# Hello, lone cat owner here...



## DianeElaine (Aug 22, 2015)

Hi, I was feeling a bit sad today about a situation that has reared it's head where I live. It pertains to my cat, Kira. It has made me sad and when I am feeling that way about things that I have no control over, situations I have to learn to live with, I tend to find a forum that makes me feel happier Since my feelings today are a bit low due to my being a cat owner I decided to join this Cat Forum. 

My cat, Kira has been a part of my life since August, 2013. She has a notched ear that the Humane Society gave her when they did a sweep of our small city. She was fixed then released. They actually didn't take her off the streets until a few months later when they caught her again. That time they put her up for adoption in their shelter. It is where I met her. 

She is very social. She and I live quiet lives but she is right at my door when someone rings the doorbell. Sometimes my friends want to hold her and she is a good girl through that. Kira is my first pet. At 59 it was about time that happened. 
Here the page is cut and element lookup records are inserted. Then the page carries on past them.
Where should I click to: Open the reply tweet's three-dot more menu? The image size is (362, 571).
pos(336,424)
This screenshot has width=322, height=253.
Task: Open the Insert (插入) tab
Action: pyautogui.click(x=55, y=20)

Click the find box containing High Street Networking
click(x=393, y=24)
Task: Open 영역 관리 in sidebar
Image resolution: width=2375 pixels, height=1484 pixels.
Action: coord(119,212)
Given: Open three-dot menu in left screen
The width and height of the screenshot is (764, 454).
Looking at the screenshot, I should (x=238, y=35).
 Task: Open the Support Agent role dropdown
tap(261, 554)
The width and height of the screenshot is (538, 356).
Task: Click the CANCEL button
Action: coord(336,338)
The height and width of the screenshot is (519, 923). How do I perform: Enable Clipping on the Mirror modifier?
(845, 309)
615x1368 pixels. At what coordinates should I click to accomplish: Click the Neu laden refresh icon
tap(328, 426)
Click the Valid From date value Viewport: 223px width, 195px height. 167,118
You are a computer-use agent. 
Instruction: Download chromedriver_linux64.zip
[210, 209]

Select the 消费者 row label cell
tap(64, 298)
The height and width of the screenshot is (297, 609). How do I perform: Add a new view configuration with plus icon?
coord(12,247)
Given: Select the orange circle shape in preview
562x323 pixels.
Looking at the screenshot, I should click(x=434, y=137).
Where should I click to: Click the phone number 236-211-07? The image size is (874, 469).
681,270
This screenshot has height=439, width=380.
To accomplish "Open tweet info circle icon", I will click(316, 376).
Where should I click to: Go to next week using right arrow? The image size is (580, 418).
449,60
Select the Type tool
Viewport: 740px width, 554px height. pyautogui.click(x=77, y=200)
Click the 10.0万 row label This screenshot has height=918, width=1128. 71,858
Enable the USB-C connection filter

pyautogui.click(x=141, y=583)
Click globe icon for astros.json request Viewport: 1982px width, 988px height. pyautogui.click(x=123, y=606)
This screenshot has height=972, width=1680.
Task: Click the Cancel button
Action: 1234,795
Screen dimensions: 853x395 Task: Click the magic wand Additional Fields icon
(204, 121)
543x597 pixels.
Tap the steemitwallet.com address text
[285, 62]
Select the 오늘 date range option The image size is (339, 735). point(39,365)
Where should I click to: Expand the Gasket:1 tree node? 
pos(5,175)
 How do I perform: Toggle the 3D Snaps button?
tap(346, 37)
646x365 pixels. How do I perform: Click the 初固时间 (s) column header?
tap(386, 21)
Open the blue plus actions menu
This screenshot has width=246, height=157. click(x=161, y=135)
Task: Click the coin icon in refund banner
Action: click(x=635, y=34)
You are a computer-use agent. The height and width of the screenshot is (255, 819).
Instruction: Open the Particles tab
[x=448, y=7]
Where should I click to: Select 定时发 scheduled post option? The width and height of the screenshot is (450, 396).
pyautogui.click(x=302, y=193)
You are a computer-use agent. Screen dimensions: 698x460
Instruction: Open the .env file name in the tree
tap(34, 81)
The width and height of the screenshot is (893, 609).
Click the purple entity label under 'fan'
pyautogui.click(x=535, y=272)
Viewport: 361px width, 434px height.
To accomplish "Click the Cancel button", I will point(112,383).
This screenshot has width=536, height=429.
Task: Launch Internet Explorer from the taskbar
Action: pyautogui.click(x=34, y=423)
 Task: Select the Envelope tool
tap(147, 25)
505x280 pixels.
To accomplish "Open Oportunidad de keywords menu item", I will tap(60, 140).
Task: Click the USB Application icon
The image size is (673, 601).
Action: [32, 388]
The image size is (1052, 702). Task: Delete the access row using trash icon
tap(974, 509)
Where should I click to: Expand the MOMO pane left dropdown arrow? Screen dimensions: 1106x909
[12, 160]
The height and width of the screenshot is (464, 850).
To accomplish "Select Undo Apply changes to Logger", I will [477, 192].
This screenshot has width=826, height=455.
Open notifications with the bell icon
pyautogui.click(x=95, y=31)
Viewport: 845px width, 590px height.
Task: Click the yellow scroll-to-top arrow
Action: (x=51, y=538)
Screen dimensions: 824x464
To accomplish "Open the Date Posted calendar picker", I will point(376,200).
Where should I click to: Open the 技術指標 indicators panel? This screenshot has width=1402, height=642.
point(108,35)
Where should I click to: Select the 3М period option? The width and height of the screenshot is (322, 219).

I'm glad I found this forum. Actually, before I googled 'Cat Forums' I was not even sure I would find such a thing


----------



## 10cats2dogs (Jun 16, 2013)

Hi Diane! Welcome aboard!
What is going on with Kira, that has you feeling sad??
I hope we can help...
Sharon


----------



## DianeElaine (Aug 22, 2015)

Hi, Sharon Thank you for the welcome. Well, it is a weird letter I received from the Management where I live. I've lived here 5 years and it is the first time I have gotten a letter from them personally. Any time we all hear from the Office is by a paper slipped under our doors about a policy change, maintenance coming to our apartments to check smoke detectors, things of this nature. This was a letter addressed to me. What it was about was a heads up about rules of owning our pets. 4 of 5 items I was aware of and of course as an owner just naturally is taken care of by any responsible pet owner. No more than 2 pets allowed per residence, pet owners must clean up after their pets and dispose of their waste responsibly, pets can not be left alone more than 1 day, pets must be kept on a leash, in a carrier and in their apartments. Then came the 5th one listed which alerted me to the reason I got the letter. Pets are not permitted in any apartment other than that of the pet owner . I did not know that rule. I'm not a rule breaker, I live here and am glad I am able to live here too. Doing something to jeopardize that would make no sense though others here do it. Each to their own but it always surprises me when others do things they know could get them kicked out of their homes. Soooo, why this has me sad is that I have always let my neighbor across the hall from me take Kira my cat for a visit. Kira loves to go over an visit with my friend Ann. She stays about an hour maybe a bit longer some times. Ann has MS. She is a dog lover but can't have the care of a pet anymore since she has some really bad days. My cat Kira is the first cat she has ever made friends with. This always makes me smile when I think of that because a hard core dog lover is mushy about my cat. Animals can soothe us just when we need it and I believe it is a good part of how their close relationship came about. 
 I'm saddened that I have to let Ann know I can't allow Kira to go and visit her inside her apartments anymore. Sad too at the knowledge that Ann tends to ask if she can have Kira over on the days that her ability to visit me and Kira at my place is beyond her. I am telling her tomorrow since I did not feel up to relaying this news the last few days. I still have to go to the office here sometime this week and let them know I had no idea this was not allowed but I will stop doing that.


----------



## DebS (Jun 14, 2015)

Hi there and welcome to the forum! I'm sorry you were feeling sad but glad that you found us here. It sounds like you and Kira are fortunate to have found one another.


----------



## NebraskaCat (Jan 15, 2013)

Aw that is sad. Does Ann have family or caregivers that could help get her into a wheelchair on her bad days so she could visit you and Kira? I know nothing about MS, really, so if that's a silly suggestion, I apologize.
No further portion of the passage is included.